L. started going after scammers when a relative of his lost money to a tech-support swindle, a common scheme with many variants. Often, it starts when the mark gets a call from someone offering unsolicited help in ridding a computer’s hard drive of malware or the like. Other times, computer users looking for help stumble upon a website masquerading as Microsoft or Dell or some other computer maker and end up dialing a listed number that connects them to a fraudulent call center. In other instances, victims are tricked by a pop-up warning that their computer is at risk and that they need to call the number flashing on the screen. Once someone is on the phone, the scammers talk the caller into opening up TeamViewer or another remote-access application on his or her computer, after which they get the victim to read back unique identifying information that allows them to establish control over the computer.
L. flips the script. He starts by playing an unsuspecting target. Speaking in a polite and even tone, with a cadence that conveys naïveté, he follows instructions and allows the scammer to connect to his device. This doesn’t have any of his actual data, however. It is a “virtual machine,” or a program that simulates a functioning desktop on his computer, including false files, like documents with a fake home address. It looks like a real computer that belongs to someone. “I’ve got a whole lot of identities set up,” L. told me. He uses dummy credit-card numbers that can pass a cursory validation check.

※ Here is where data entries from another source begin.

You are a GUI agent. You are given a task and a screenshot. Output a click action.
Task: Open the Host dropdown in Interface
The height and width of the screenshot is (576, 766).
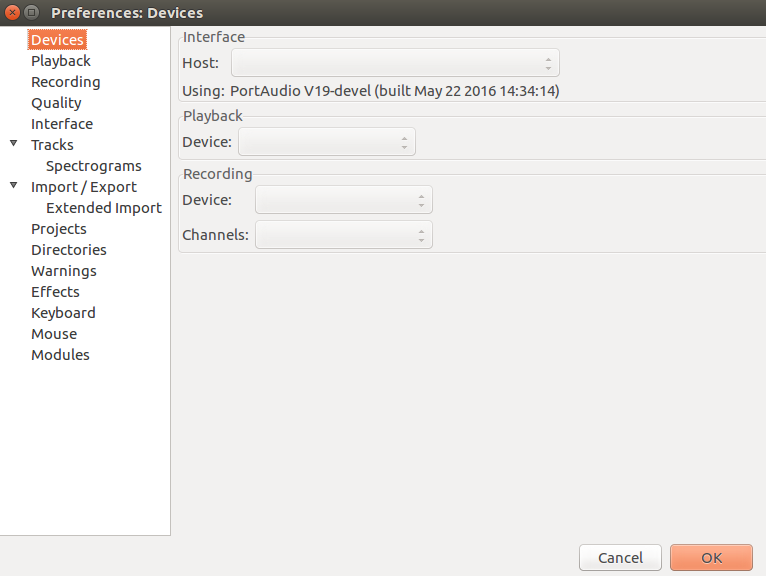[x=395, y=63]
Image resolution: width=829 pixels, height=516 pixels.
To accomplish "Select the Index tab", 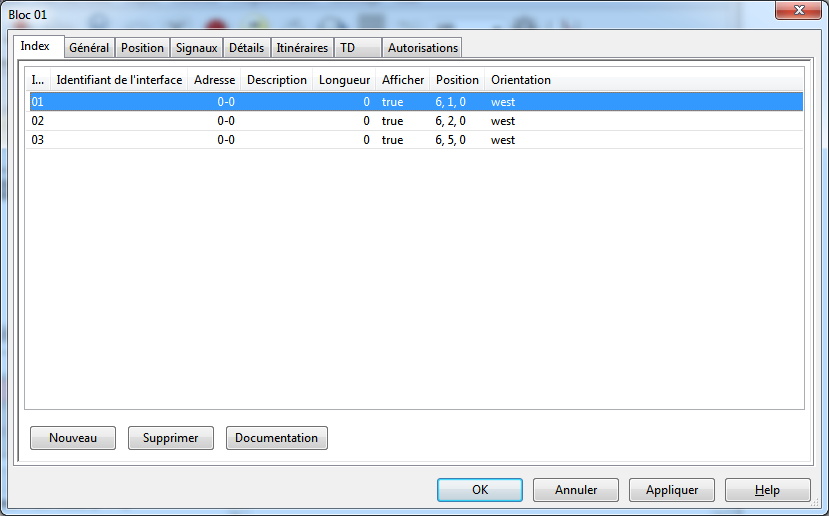I will click(35, 47).
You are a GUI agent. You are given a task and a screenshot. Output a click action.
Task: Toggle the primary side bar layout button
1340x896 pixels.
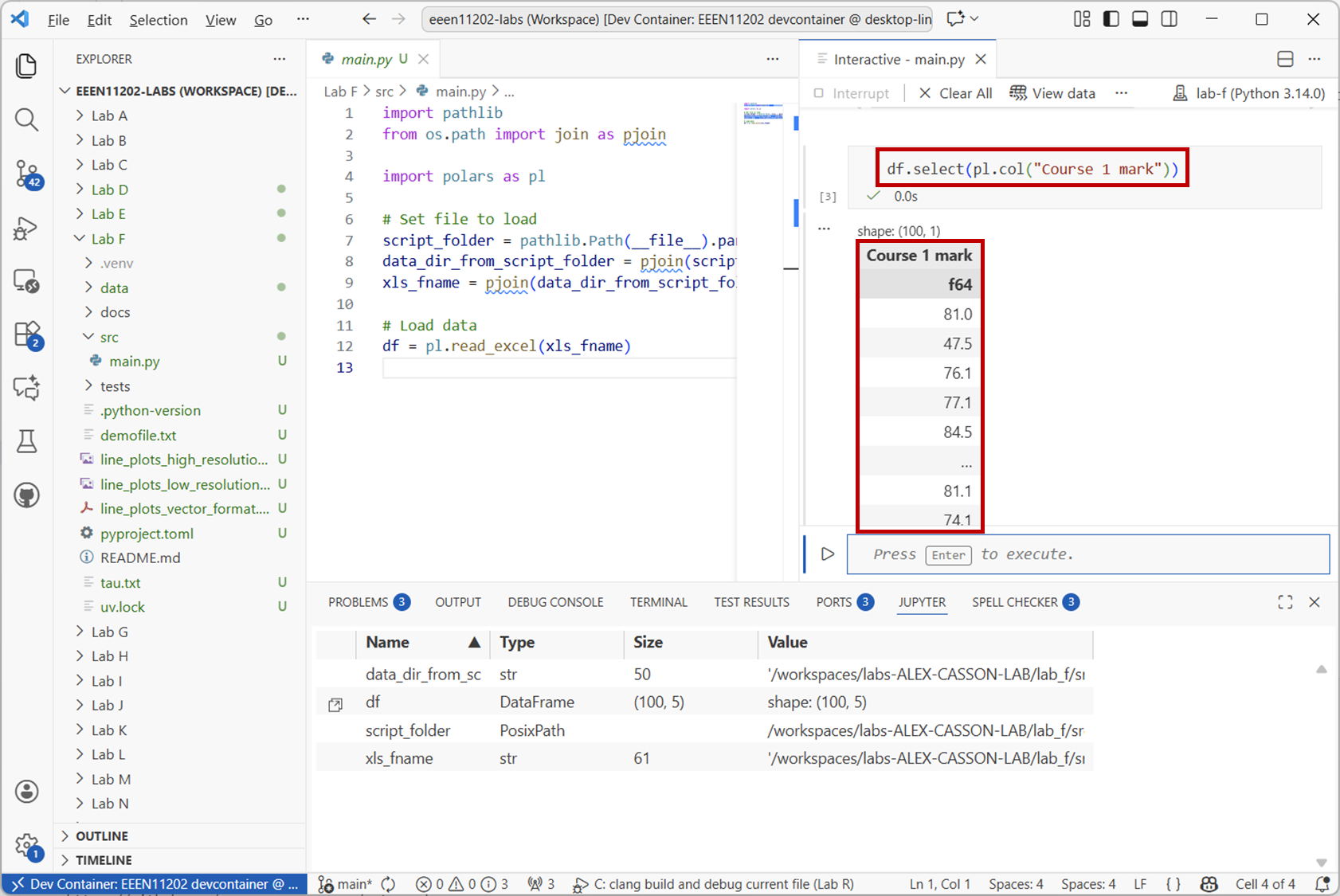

The scammer’s connection to L.’s virtual machine is effectively a two-way street that allows L. to connect to the scammer’s computer and infect it with his own software. Once he has done this, he can monitor the scammer’s activities long after the call has ended; sometimes for months, or as long as the software goes undetected. Thus, sitting in his home office, L. is able to listen in on calls between scammer and targets — because these calls are made over the internet, from the scammer’s computer — and watch as the scammer takes control of a victim’s computer. L. acknowledged to me that his access to the scammer’s computer puts him at legal risk; without the scammer’s permission, establishing that access is unlawful. But that doesn’t worry him. “If it came down to someone wanting to prosecute me for accessing a scammer’s computer illegally, I can demonstrate in every single case that the only reason I gained access is because the scammer was trying to steal money from me,” he says.

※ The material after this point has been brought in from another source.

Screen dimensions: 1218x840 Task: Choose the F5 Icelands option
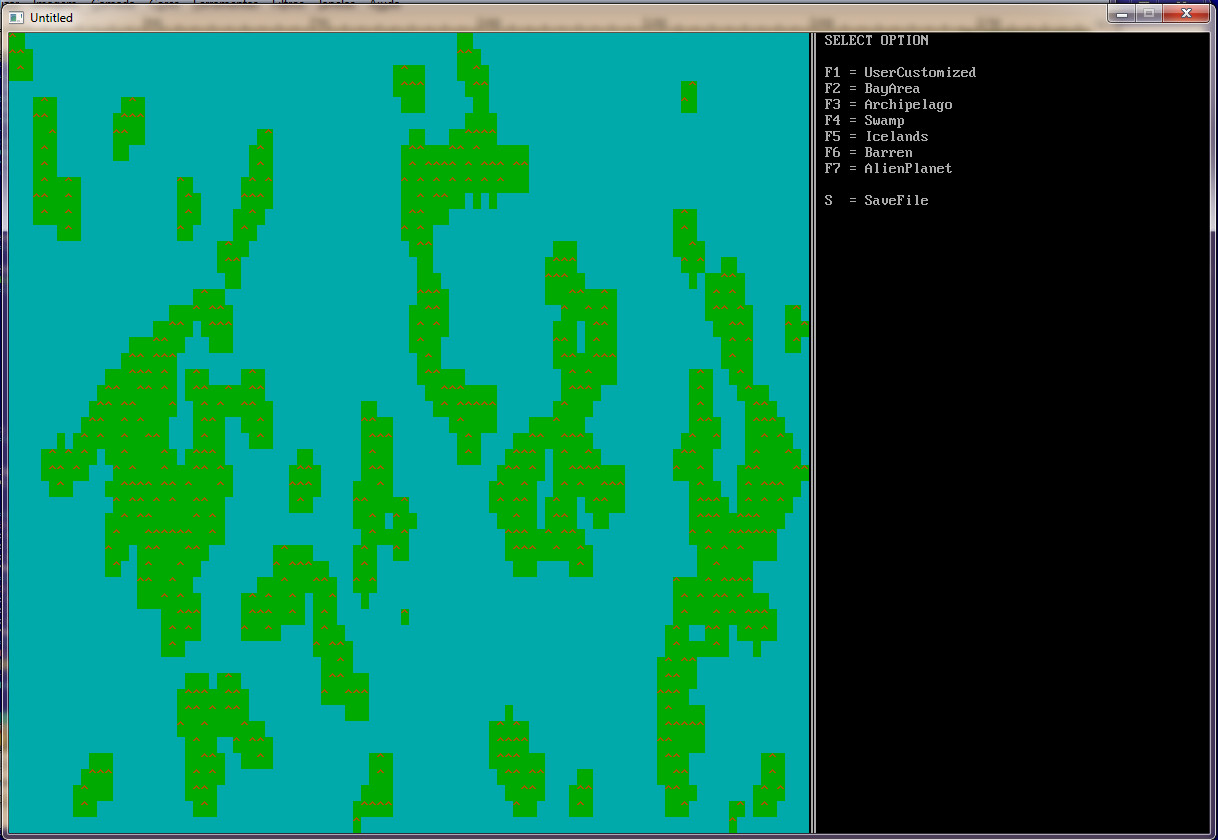[876, 137]
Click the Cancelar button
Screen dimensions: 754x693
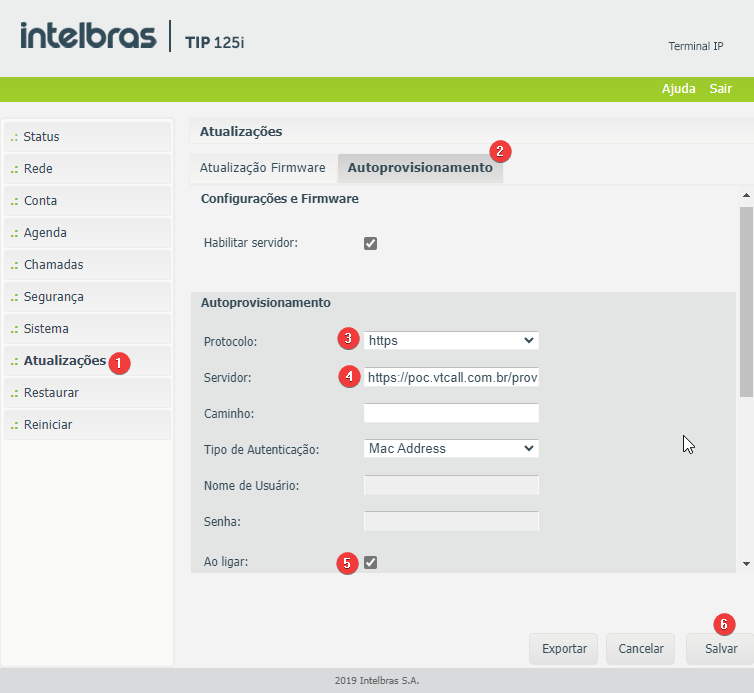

On occasion, L. succeeds in turning on the scammer’s webcam and is able to record video of the scammer and others at the call center, who can usually be heard on phones in the background. From the I.P. address of the scammer’s computer and other clues, L. frequently manages to identify the neighborhood — and, in some cases, the actual building — where the call center is.

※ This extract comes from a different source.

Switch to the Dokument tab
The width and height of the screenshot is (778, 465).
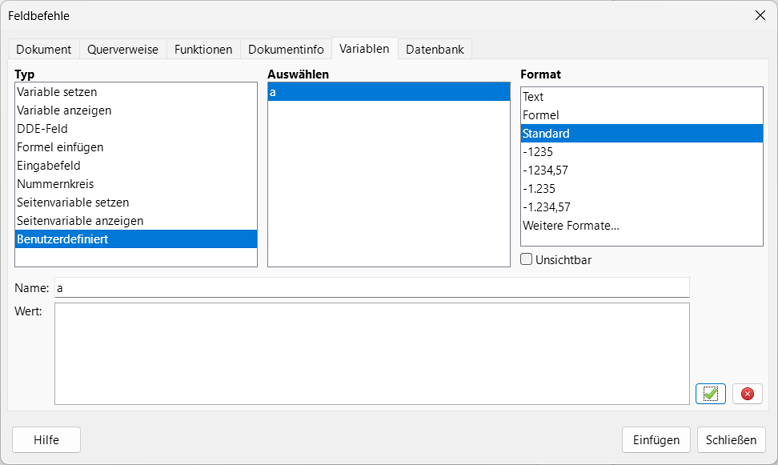click(44, 49)
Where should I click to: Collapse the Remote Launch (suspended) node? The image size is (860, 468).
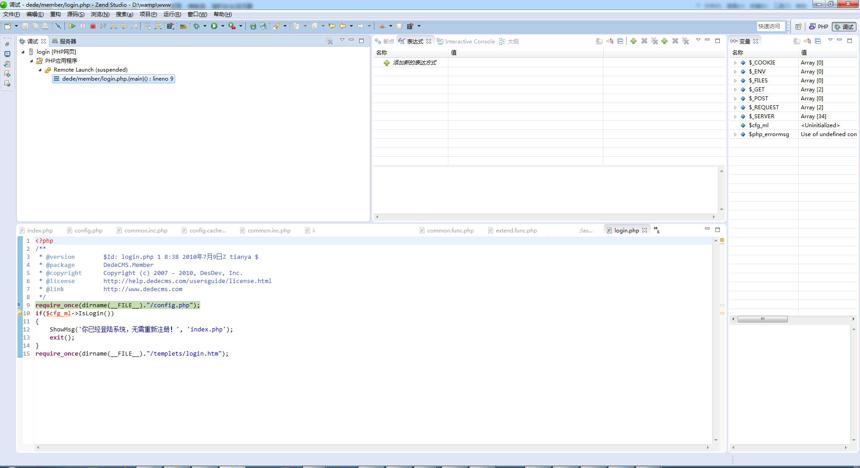coord(40,70)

When he encounters a scam in progress while monitoring a scammer’s computer, L. tries to both document and disrupt it, at times using his real-time access to undo the scammer’s manipulations of the victim’s computer. He tries to contact victims to warn them before they lose any money — as he did in the case of Kathleen Langer.
L.’s videos of such episodes have garnered millions of views, making him a faceless YouTube star. He says he hopes his exploits will educate the public and deter scammers. He claims he has emailed the law-enforcement authorities in India offering to share the evidence he has collected against specific call centers. Except for one instance, his inquiries have elicited only form responses, although last year, the police raided a call center that L. had identified in Gurugram, outside Delhi, after it was featured in an investigation aired by the BBC.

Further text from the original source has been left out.